Great, except each country is tiny and cross-border commerce common, so you end up having to implement all of them…
Or, much more likely, you give up and just go with Paypal + Credit Cards again, especially since more and more banks in Europe are rolling out Mastercard Debit as their regular banking card (on top of Apple Pay and whatever Google is pretending to be supporting today), making credit/debit card payments more popular than ever.
> If you only have to deal with European payment systems + FedNow, you don't have to worry about things like the MATCH list.
I'm not aware of any payment provider that gives me all European networks, but not credit cards.
Not that it would be helpful, since most people use credit cards anyway.
> This removes 95% of the censorship issues.
Together with 95% of your customer base, realistically.
Yes, and this can be done by software firms. You don't need to roll your own solution, but taking the payment networks' fees out of the equation drastically reduces costs.
> I'm not aware of any payment provider that gives me all European networks, but not credit cards.
That's true, since most sellers can access credit cards. But for EU-only sellers of "sensitive products", of course there is a market. (It's an open question if people on the MATCH list can use those payment providers as long as they don't accept cards.)
> Together with 95% of your customer base, realistically.
Most people where I live are comfortable using mobile payments and use it on a regular basis. I see mainstream retailers offering to take it (alongside cards) very often.
Fed No.
The US is not the world and the rest of the world is certainly not on FedNow, and never will be.
At least with stablecoins like USDC on Ethereum, Stellar, Solana, etc it is available today 'right now', worldwide, 24/7 and with instant, same day transfers with low fees.
I wonder why USDC is currently being used on these blockchains today from all over the world, 24/7 in the billions of dollars daily and has been integrated into business like MoneyGram, Stripe, VISA and Coinbase Commerce and even the United Nations using it for donations and humaritarian aid, who are not 'Nobody'.

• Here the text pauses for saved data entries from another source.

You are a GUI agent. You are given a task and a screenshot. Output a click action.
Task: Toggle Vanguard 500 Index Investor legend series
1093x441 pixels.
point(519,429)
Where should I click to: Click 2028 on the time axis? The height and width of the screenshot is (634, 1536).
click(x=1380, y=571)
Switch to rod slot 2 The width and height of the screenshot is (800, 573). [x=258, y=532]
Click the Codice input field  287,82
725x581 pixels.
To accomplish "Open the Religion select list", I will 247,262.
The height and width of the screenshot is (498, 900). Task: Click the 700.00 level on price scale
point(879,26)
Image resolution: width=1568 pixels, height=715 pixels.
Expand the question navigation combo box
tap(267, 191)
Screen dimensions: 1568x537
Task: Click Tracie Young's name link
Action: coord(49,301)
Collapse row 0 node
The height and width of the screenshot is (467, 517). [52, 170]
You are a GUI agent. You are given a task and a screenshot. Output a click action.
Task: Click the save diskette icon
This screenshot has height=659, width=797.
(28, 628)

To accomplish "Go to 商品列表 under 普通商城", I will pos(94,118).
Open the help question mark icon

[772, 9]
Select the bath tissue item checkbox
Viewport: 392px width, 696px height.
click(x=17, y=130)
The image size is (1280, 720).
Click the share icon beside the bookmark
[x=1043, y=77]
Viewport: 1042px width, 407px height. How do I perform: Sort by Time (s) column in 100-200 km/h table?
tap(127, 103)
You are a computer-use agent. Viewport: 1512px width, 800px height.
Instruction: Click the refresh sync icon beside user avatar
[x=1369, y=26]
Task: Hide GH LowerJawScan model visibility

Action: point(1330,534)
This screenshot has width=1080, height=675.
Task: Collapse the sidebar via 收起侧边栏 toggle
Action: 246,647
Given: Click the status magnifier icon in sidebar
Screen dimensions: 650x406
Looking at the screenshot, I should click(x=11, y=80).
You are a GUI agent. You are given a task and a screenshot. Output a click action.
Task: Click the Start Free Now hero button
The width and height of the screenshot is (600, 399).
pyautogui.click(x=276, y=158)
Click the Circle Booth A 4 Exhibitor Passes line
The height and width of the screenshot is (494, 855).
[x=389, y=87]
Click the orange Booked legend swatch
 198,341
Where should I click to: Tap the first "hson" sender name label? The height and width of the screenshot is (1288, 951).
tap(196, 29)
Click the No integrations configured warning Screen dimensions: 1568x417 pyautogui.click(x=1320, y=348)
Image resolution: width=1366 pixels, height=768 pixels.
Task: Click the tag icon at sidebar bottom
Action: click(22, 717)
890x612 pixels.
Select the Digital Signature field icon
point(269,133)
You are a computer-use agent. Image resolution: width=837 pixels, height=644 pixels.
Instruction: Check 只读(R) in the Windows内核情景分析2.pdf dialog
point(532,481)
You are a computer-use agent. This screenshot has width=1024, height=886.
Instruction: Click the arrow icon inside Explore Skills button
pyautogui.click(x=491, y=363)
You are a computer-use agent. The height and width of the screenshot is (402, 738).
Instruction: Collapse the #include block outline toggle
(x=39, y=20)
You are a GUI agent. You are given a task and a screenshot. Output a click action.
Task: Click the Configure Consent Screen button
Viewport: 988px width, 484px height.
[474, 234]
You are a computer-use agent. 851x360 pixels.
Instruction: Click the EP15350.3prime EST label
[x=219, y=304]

"Nobody" is using FedNow 'right now', and there is a obvious reason why nobody outside of the US cannot use and will never use FedNow.
How is it obvious that you don't sell academic work and/or a paid tool to write essays for kids? It looked like 'have GPT-3 write stuff in Google Docs, but more so' to me.
What are people going to be doing, journaling?
The Stripe thing is a separate issue, I'm calling out your 'I obviously don't sell academic work'. Oh come on. Really? Who's gonna pay for this?
It doesn't really matter what you want your product to do. It's what people do with your product. Intentions are easy to fake, it's the outcomes that people care about.